WHAT YOU NEED TO DO:
Format the data, starting at the first line and ending at the line that contains "Looking at the screenshot, I should tap(637, 167).", as a Markdown table with the columns Row and Line. Give each non-blank line its own row with a running number, and leave out blank lines.

----- THE DATA -----

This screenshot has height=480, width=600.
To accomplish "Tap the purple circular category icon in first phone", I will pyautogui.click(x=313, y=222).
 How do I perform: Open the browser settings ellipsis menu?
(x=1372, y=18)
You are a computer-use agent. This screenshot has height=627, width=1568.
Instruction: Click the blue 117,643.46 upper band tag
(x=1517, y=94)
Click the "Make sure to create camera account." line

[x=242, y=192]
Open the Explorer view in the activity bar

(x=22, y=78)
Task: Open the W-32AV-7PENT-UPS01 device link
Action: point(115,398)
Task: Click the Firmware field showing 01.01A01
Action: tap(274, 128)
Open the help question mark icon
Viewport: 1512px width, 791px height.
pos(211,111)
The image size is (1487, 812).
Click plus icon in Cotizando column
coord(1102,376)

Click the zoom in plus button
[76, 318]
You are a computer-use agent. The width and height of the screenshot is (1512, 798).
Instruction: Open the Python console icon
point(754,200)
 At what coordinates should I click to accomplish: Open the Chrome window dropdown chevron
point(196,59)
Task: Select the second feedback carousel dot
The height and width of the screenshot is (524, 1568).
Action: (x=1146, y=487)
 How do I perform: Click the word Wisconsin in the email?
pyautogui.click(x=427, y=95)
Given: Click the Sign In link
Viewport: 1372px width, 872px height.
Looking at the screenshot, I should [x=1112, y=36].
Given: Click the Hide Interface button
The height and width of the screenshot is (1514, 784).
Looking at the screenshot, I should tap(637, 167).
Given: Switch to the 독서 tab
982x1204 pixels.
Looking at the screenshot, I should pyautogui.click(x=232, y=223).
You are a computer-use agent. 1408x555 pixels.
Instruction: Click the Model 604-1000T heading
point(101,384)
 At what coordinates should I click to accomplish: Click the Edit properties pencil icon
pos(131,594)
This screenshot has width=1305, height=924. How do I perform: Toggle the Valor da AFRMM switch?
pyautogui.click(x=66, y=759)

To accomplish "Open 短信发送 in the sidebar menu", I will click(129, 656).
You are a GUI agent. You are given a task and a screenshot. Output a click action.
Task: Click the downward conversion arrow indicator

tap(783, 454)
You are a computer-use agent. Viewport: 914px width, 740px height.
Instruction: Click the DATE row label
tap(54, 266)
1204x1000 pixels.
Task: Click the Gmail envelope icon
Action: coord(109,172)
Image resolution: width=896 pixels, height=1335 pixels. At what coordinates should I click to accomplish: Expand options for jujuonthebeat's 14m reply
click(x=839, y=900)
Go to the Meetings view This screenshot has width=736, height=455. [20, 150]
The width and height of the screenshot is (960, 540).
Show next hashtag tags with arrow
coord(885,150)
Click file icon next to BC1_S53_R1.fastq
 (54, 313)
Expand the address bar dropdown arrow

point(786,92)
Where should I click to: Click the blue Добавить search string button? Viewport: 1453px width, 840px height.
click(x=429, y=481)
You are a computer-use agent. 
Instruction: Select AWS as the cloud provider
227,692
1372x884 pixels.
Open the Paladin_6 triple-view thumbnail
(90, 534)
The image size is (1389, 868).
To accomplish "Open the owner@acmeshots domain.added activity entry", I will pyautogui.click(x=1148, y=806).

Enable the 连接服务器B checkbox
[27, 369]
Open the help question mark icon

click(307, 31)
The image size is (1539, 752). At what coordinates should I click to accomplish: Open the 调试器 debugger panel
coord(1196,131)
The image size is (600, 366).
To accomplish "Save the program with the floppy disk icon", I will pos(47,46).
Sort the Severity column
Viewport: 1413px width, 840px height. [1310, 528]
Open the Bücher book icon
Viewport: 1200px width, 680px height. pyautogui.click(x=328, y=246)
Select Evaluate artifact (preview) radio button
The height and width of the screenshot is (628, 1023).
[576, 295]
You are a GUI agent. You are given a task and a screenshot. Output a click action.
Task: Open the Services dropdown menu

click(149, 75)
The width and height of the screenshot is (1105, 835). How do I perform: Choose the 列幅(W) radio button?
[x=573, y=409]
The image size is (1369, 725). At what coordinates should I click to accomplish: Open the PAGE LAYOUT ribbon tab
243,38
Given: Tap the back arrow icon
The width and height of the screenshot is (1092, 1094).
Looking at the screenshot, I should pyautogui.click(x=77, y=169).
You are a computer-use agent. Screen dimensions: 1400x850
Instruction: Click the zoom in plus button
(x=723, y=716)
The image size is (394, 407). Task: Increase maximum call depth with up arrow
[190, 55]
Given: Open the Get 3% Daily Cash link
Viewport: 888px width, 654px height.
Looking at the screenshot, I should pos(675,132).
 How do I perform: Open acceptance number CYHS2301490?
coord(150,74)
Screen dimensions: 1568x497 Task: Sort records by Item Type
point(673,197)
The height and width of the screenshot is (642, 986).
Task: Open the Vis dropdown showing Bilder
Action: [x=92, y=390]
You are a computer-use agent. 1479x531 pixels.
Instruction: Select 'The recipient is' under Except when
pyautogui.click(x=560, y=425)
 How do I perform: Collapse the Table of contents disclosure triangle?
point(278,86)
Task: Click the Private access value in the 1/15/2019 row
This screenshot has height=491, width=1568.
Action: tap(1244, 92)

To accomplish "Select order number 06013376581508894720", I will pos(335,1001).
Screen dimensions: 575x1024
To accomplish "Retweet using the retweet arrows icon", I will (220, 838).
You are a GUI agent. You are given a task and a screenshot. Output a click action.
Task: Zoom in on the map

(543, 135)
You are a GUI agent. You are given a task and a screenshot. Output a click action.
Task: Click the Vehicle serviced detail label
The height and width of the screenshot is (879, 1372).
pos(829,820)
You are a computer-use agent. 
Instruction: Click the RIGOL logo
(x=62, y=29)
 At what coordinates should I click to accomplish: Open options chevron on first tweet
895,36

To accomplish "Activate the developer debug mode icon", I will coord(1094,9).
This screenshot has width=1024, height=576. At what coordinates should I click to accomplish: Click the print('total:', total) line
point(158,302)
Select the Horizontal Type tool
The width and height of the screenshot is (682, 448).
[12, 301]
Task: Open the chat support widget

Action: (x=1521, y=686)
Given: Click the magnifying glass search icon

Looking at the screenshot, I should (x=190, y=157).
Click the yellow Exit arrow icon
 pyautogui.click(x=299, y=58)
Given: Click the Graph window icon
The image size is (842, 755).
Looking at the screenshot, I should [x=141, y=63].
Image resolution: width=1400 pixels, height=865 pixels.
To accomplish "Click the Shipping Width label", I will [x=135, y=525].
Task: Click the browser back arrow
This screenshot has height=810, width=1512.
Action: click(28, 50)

-----

ANSWER TO THIS EXERCISE:
| Row | Line |
|---|---|
| 1 | This screenshot has height=480, width=600. |
| 2 | To accomplish "Tap the purple circular category icon in first phone", I will pyautogui.click(x=313, y=222). |
| 3 |  How do I perform: Open the browser settings ellipsis menu? |
| 4 | (x=1372, y=18) |
| 5 | You are a computer-use agent. This screenshot has height=627, width=1568. |
| 6 | Instruction: Click the blue 117,643.46 upper band tag |
| 7 | (x=1517, y=94) |
| 8 | Click the "Make sure to create camera account." line |
| 9 | [x=242, y=192] |
| 10 | Open the Explorer view in the activity bar |
| 11 | (x=22, y=78) |
| 12 | Task: Open the W-32AV-7PENT-UPS01 device link |
| 13 | Action: point(115,398) |
| 14 | Task: Click the Firmware field showing 01.01A01 |
| 15 | Action: tap(274, 128) |
| 16 | Open the help question mark icon |
| 17 | Viewport: 1512px width, 791px height. |
| 18 | pos(211,111) |
| 19 | The image size is (1487, 812). |
| 20 | Click plus icon in Cotizando column |
| 21 | coord(1102,376) |
| 22 | Click the zoom in plus button |
| 23 | [76, 318] |
| 24 | You are a computer-use agent. The width and height of the screenshot is (1512, 798). |
| 25 | Instruction: Open the Python console icon |
| 26 | point(754,200) |
| 27 |  At what coordinates should I click to accomplish: Open the Chrome window dropdown chevron |
| 28 | point(196,59) |
| 29 | Task: Select the second feedback carousel dot |
| 30 | The height and width of the screenshot is (524, 1568). |
| 31 | Action: (x=1146, y=487) |
| 32 |  How do I perform: Click the word Wisconsin in the email? |
| 33 | pyautogui.click(x=427, y=95) |
| 34 | Given: Click the Sign In link |
| 35 | Viewport: 1372px width, 872px height. |
| 36 | Looking at the screenshot, I should [x=1112, y=36]. |
| 37 | Given: Click the Hide Interface button |
| 38 | The height and width of the screenshot is (1514, 784). |
| 39 | Looking at the screenshot, I should tap(637, 167). |